Matthew 23:33-39  Jesus’ anger reaches a climax, “You snakes, you brood of vipers! How can you escape being sentenced to hell?” (23:33)  This to the Pharisees, who in their self-directed efforts to “be good” have gotten it completely backward.  We are exactly like them: obsessed with outward appearance, the inward essentials forgotten.  But worse, we don’t want to hear challenges like Jesus’ and all the prophets who came before [and Jesus includes them all, from “righteous Abel to the blood of Zechariah son of Barachiah” (23:35)], our obsession that we are the ones who are “right” and the others who say things we take to be “not right” we expunge.

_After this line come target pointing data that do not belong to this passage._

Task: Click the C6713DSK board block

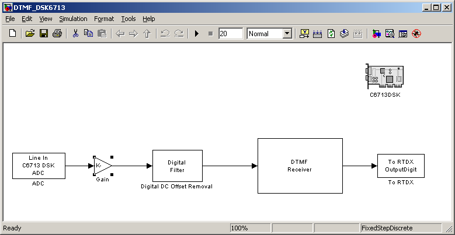Action: 385,76
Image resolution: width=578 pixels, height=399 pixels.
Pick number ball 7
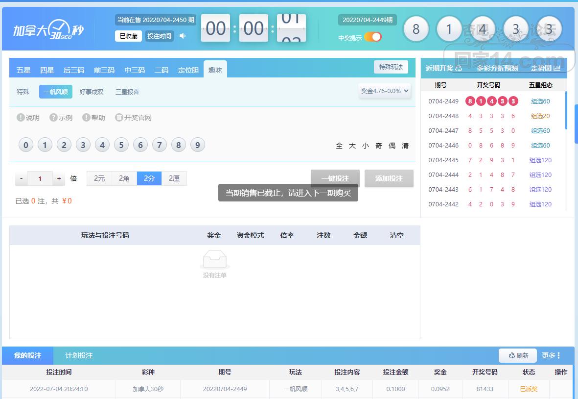[160, 145]
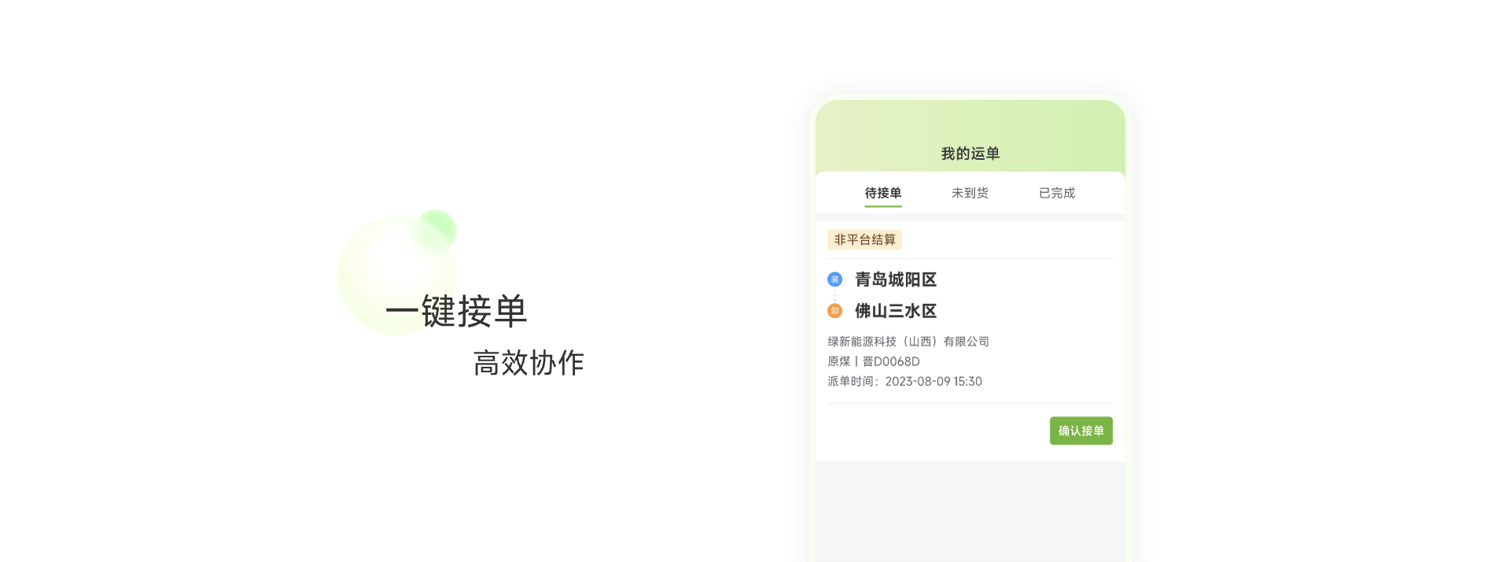Click the 一键接单 headline text

[x=456, y=312]
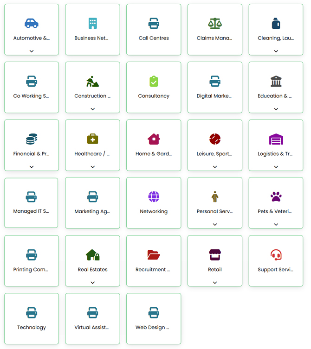Click the red folder Recruitment icon
This screenshot has width=311, height=349.
(154, 255)
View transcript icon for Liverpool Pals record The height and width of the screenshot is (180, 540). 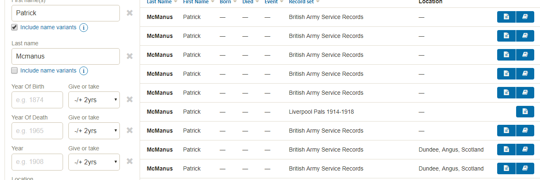(x=525, y=112)
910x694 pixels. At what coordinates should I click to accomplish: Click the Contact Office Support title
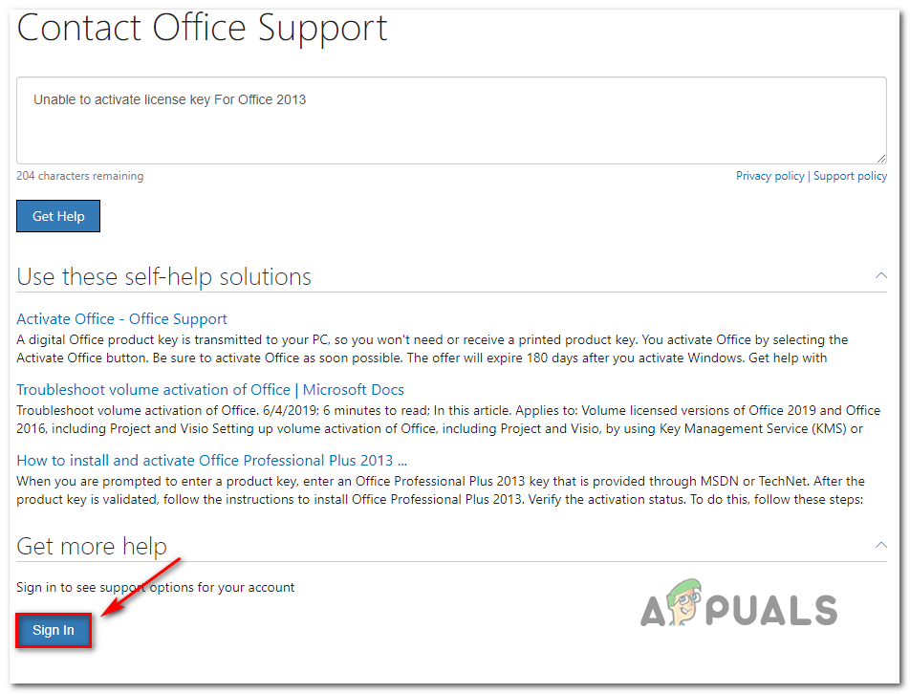(202, 29)
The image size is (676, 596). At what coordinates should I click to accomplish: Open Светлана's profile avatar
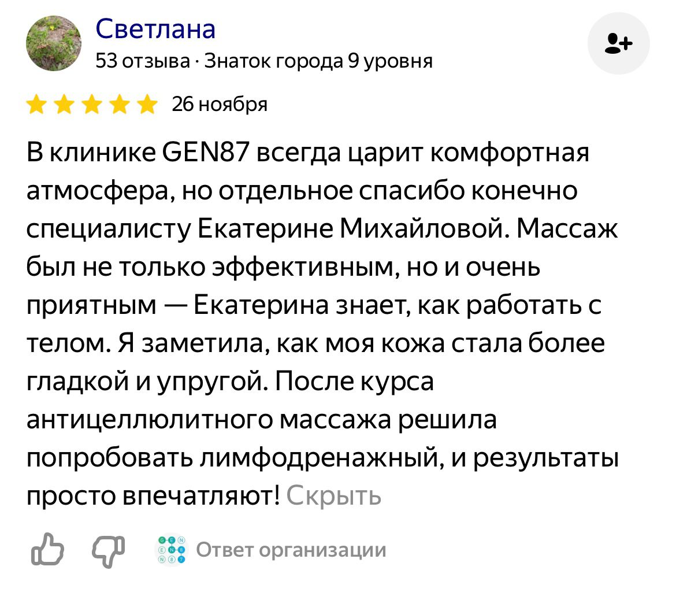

There is no place where the contrast of the implications of Jesus’ message and “religion” stands out so clearly. And yet, what have we as Christians persisted in doing these past 2000 years?  Exactly what the scribes and Pharisees did.  We may have “religion,” but do we really understand and then take to heart what Jesus is saying here?  One thing is clear: the Kingdom of God and “religion” are orthogonal.

Aside from the crucifixion itself, Jesus’ lament, “Jerusalem, Jerusalem, the city that kills the prophets and stones those who are sent to it!” (23:37) is perhaps the saddest point in Matthew’s gospel.  And here for us, “Jerusalem” is the world at large.  What are we doing to gather the world “as a hen gathers her brood under her wings?”  Are we willing to help Jesus in this task?